Rom 8:38 For I am persuaded, that neither death, nor life, nor angels, nor principalities, nor powers, nor things present, nor things to come,
Rom 8:39 Nor height, nor depth, nor any other creature, shall be able to separate us from the love of God, which is in Christ Jesus our Lord.
That it is undiverted from us by any other order of beings, whether angels, principalities, or powers. That it is universally present throughout creation. And finally, that this love is in Christ Jesus our Lord. But in order to know and experience this love, we must be united to the Lord Jesus by a living faith. Then we shall be more than conquerors, that is, we shall not only be victorious, but shall get spoil out of the very things that have hurt us.
(F.B. Meyer)
Conclusion:
Along with these devotions and scriptures, a lengthy study could be done using the words of Jesus when he taught the disciples on prayer, and the importance of faith. In my years of walking with the Lord, I've learned many lessons, and still do, each day. A few I'll add here:
Mat 13:57 And they were offended in him. But Jesus said unto them, A prophet is not without honour, save in his own country, and in his own house.

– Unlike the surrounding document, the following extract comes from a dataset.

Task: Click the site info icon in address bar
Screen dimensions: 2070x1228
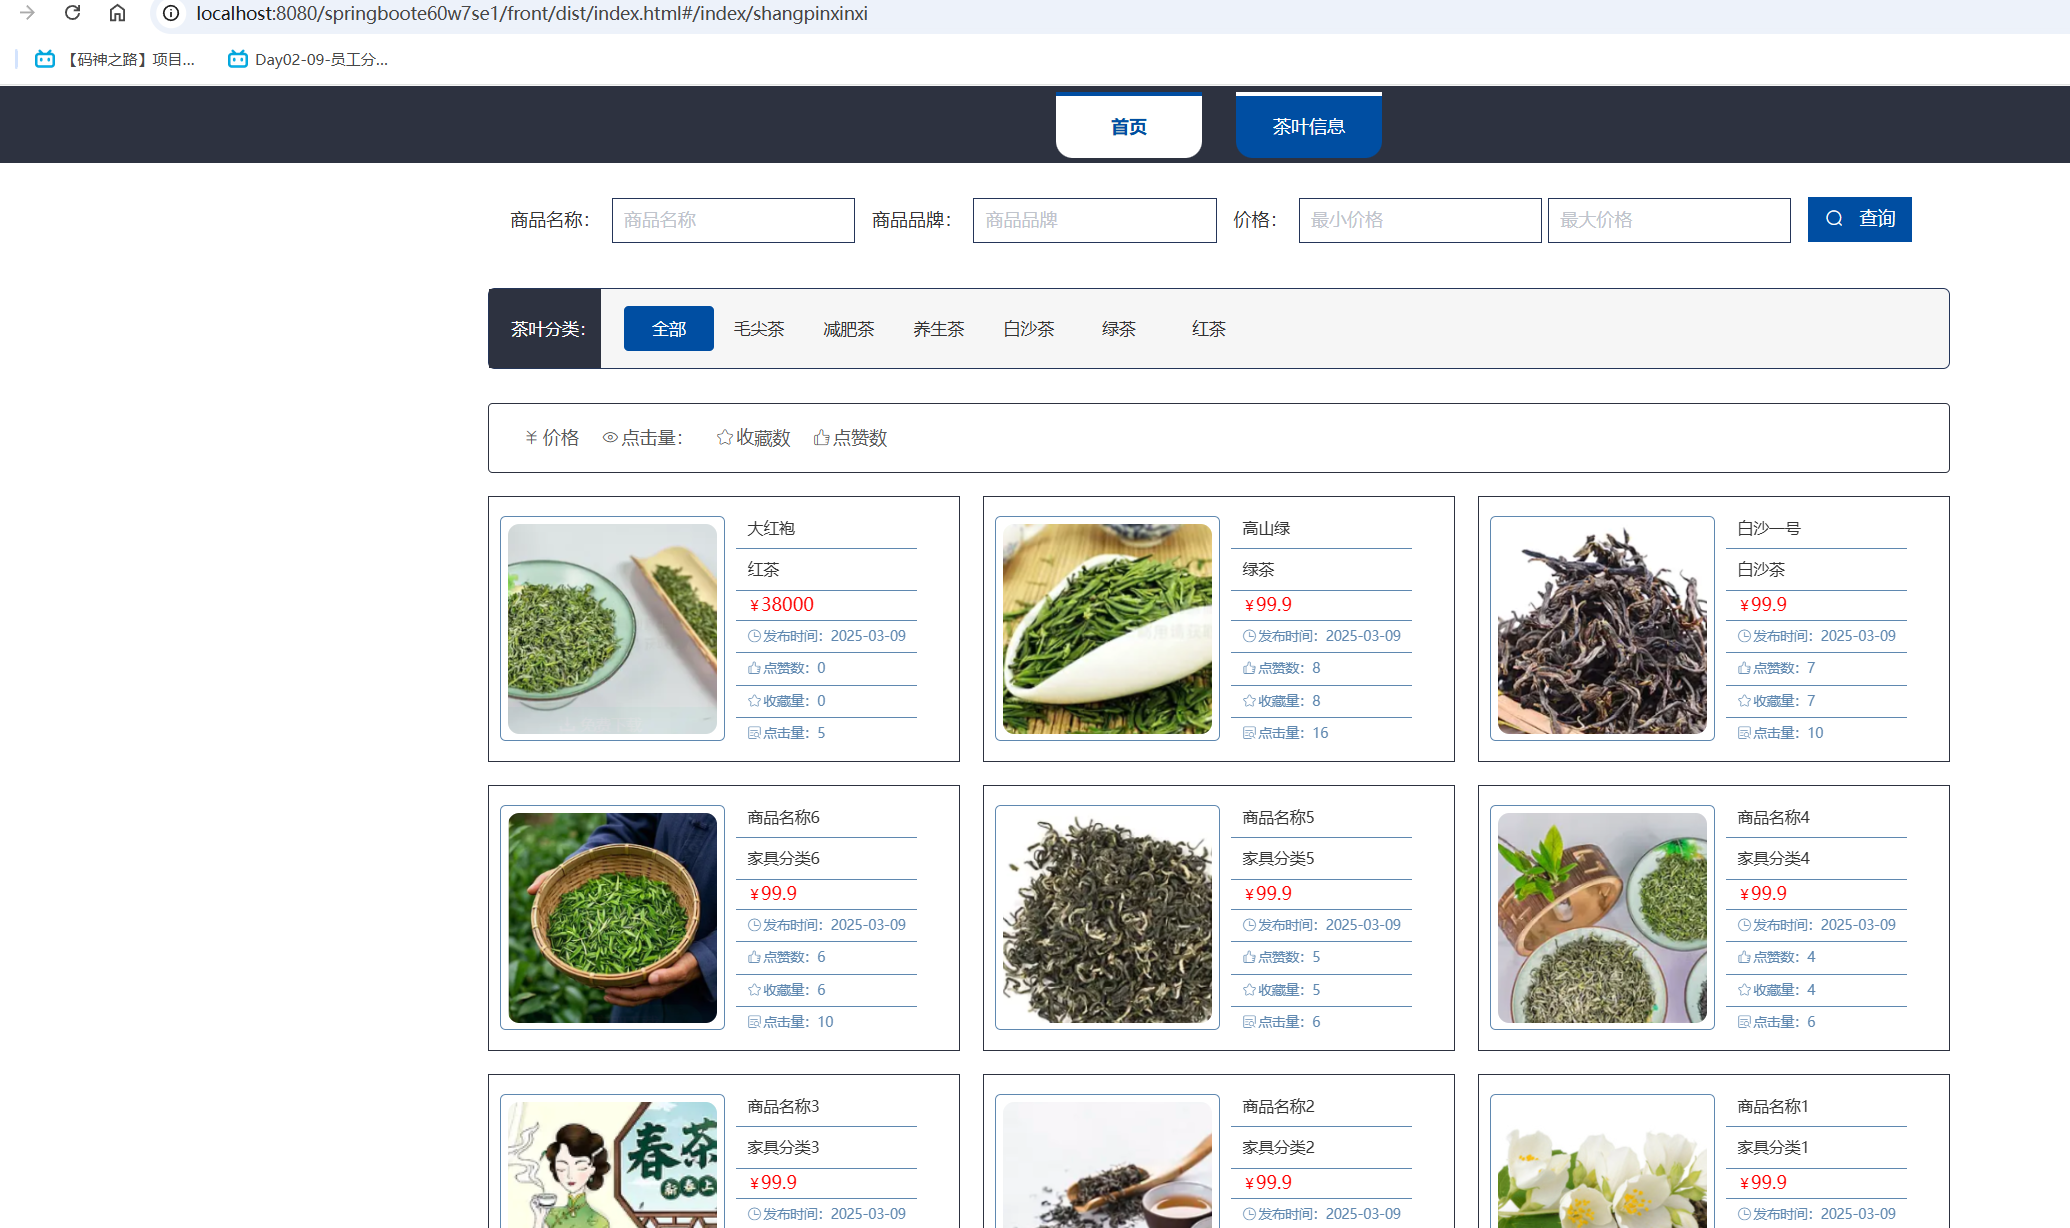Action: 171,13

Mat 13:58 And he did not many mighty works there because of their unbelief.
Mat 17:17 Then Jesus answered and said, O faithless and perverse generation, how long shall I be with you? how long shall I suffer you? bring him hither to me.
Mat 17:18 And Jesus rebuked the devil; and he departed out of him: and the child was cured from that very hour.
Mat 17:19 Then came the disciples to Jesus apart, and said, Why could not we cast him out?
Mat 17:20 And Jesus said unto them, Because of your unbelief: for verily I say unto you, If ye have faith as a grain of mustard seed, ye shall say unto this mountain, Remove hence to yonder place; and it shall remove; and nothing shall be impossible unto you.
Mat 17:21 Howbeit this kind goeth not out but by prayer and fasting.
Some of the most important lessons in prayer comes from faith, and trust in Jesus to do what He's said He will do. My level of answered prayer hinges a great deal on whether I believe He is who He says He is, and if I believe He will do for me what He has promised-my level of trust and faith is what opens the door for me to see answers to prayer for myself, and others.
When we are praying for other's we are dealing with another level and realm of prayer that has a lot to do with the other persons free will, and whether they have any desire to know Jesus, or follow Him. When people reject Him, and dishonor Him, we will not see any answers on their behalf, until they have a change of heart. That's the only prayer we can take to the Lord, until this changes. A good example of this, is the conversion of Saul on the road to Damascus-and the encounter with Jesus that took him to the ground. When he arose, he now was Paul, the Apostle, who would face a lifetime of obstacles, adversity, and suffering, but also win the salvation of many souls for Christ, and the Kingdom of God.
This is part of the warfare we wage in prayer-that's for another time. I'll finish this with one of my favorite verses of scripture-and one I use a lot in times of prayer, and in intercession:
Heb 11:6 But without faith it is impossible to please him: for he that cometh to God must believe that he is, and that he is a rewarder of them that diligently seek him.